## SHORT PROBLEM 1
From the article about Radiohead's new album, set down word for word the passage starting with "10-02-2007, 10:07 PM" and going on through "today's music industry.".
## SHORT PROBLEM 2
Carry the article about Radiohead's pay-what-you-want album further from where it stops.

View Full Version : Radiohead to let fans choose price of new album

10-02-2007, 10:07 PM

Pay what you want for new Radiohead
By JAKE COYLE, AP Entertainment Writer
Tue Oct 2, 6:51 PM ET

Radiohead is thinking about the future again.

Ten years ago, the British band released their landmark album "OK Computer," a masterpiece hailed as visionary for its forecast of a soul-crushing computerized dystopia.

Sounds a little like today's music industry.

On Monday, Radiohead sent shockwaves through the music biz with the announcement that its new album, "In Rainbows," will be released for download from http://www.radiohead.com on Oct. 10. The price? Whatever you choose. You elect how much to pay, be it one cent, $15 or $100. (A special edition box set with a vinyl version and other items is also available for approximately $81.)

After releasing all six of their previous albums with Capitol Records, Radiohead doesn't currently have a record contract. "In Rainbows" will be available as a DRM-free MP3 download.

Major labels aren't the only ones pondering a potentially bleak financial future where the public expects recorded music to be free. Bands, too, need to find a solution, and Radiohead just proved they're as willing to experiment with distribution as with sonic soundscapes.

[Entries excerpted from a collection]
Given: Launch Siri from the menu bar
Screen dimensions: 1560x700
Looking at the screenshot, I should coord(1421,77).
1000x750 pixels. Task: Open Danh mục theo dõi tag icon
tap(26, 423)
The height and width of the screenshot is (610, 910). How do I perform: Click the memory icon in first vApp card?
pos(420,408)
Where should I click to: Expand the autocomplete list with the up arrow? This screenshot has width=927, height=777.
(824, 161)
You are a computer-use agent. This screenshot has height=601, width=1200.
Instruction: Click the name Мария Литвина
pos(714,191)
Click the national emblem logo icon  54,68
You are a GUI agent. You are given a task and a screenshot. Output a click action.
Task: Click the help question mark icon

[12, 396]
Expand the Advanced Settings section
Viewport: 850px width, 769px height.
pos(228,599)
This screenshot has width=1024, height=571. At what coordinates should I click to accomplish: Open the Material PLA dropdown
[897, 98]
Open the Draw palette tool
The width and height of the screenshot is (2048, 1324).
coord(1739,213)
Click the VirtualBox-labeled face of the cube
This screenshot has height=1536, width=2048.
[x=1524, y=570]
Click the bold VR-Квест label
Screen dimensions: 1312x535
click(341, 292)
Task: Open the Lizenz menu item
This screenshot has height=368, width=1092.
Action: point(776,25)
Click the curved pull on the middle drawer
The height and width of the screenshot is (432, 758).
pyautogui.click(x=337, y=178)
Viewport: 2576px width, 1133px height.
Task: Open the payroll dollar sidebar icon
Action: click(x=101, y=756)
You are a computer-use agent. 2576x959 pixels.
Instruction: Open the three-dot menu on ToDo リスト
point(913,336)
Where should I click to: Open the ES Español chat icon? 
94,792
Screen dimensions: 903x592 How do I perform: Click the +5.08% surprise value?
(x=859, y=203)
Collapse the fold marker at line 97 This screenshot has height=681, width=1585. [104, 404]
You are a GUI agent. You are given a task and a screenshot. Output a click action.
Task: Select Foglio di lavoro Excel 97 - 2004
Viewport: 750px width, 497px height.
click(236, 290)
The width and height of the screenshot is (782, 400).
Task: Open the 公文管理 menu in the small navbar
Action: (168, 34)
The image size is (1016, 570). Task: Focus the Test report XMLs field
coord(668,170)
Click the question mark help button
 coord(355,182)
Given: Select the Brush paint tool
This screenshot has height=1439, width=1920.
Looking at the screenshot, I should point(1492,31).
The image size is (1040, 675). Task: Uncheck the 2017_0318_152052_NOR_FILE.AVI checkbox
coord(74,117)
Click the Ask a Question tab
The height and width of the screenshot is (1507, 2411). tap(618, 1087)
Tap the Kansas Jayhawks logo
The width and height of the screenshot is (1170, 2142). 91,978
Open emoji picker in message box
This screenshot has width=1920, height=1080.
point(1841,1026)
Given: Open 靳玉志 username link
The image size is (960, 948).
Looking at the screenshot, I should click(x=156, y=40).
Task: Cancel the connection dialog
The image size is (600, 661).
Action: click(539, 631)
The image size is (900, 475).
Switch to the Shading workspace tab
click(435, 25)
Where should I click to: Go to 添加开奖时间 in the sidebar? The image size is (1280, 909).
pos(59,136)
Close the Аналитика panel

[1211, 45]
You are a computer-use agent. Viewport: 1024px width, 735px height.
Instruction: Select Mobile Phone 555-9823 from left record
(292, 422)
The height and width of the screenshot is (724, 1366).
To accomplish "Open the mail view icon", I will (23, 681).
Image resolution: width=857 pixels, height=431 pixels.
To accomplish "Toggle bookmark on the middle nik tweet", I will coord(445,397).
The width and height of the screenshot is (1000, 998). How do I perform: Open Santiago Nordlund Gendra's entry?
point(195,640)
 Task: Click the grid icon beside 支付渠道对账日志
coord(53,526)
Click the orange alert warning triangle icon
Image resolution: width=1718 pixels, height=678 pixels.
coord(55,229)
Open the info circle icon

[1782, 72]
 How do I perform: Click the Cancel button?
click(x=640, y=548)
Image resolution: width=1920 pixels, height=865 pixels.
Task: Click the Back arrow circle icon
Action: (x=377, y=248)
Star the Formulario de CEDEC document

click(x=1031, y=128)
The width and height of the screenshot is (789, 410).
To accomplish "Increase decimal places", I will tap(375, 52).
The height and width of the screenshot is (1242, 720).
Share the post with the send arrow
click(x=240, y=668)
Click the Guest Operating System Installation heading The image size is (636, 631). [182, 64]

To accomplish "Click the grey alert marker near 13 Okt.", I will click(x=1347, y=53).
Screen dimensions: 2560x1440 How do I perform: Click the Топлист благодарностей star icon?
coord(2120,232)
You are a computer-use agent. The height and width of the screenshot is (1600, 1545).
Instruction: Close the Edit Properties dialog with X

## TASK OUTPUT 1
10-02-2007, 10:07 PM

Pay what you want for new Radiohead
By JAKE COYLE, AP Entertainment Writer
Tue Oct 2, 6:51 PM ET

Radiohead is thinking about the future again.

Ten years ago, the British band released their landmark album "OK Computer," a masterpiece hailed as visionary for its forecast of a soul-crushing computerized dystopia.

Sounds a little like today's music industry.

## TASK OUTPUT 2
Naturally, guitarist Johnny Greenwood announced the album in a Web posting: "Well, the new album is finished, and it's coming out in ten days," he wrote succinctly.

Radiohead's public relations firm shortly thereafter announced that there will be no advance copies or digital streams for press or anyone else before Oct. 10.

To a certain extent, this can be seen as a way of eliminating the possibility of the album leaking, which typically occurs via advance copies. Fans needn't download it illegally, since they can download it for a penny — or technically more like two pennies, because the lowest option is one British pence.

Radiohead is now discussing contract possibilities with several labels, all of whom can be expected to wonder: "What does Radiohead need us for?" The band is planning a traditional CD release for early next year.

But labels are in the business of distribution, and Radiohead's online release shows the band can fend for themselves. The eyes of the music industry will be on "In Rainbows" to see if this is the watershed moment that will change the business.

Of course, not many bands could pull this off. Radiohead has built a giant, loyal fanbase through its years with Capitol, aided by the label's promotion and distribution. Few bands have the luxury of taking such an audacious risk or the cachet to bank on their fans.

The choose-your-own-price method is doubly risky and seems almost like an experiment to pinpoint pricing demand. But should anyone pay more than what someone is willing to sell it for? Does one have to consult with an ethicist to listen to Radiohead now?

Clearly, Apple's iTunes model isn't satisfactory to Radiohead. The band, which has long believed in the artistic integrity of the album in full, is one of the few acts that still doesn't sell their songs on iTunes.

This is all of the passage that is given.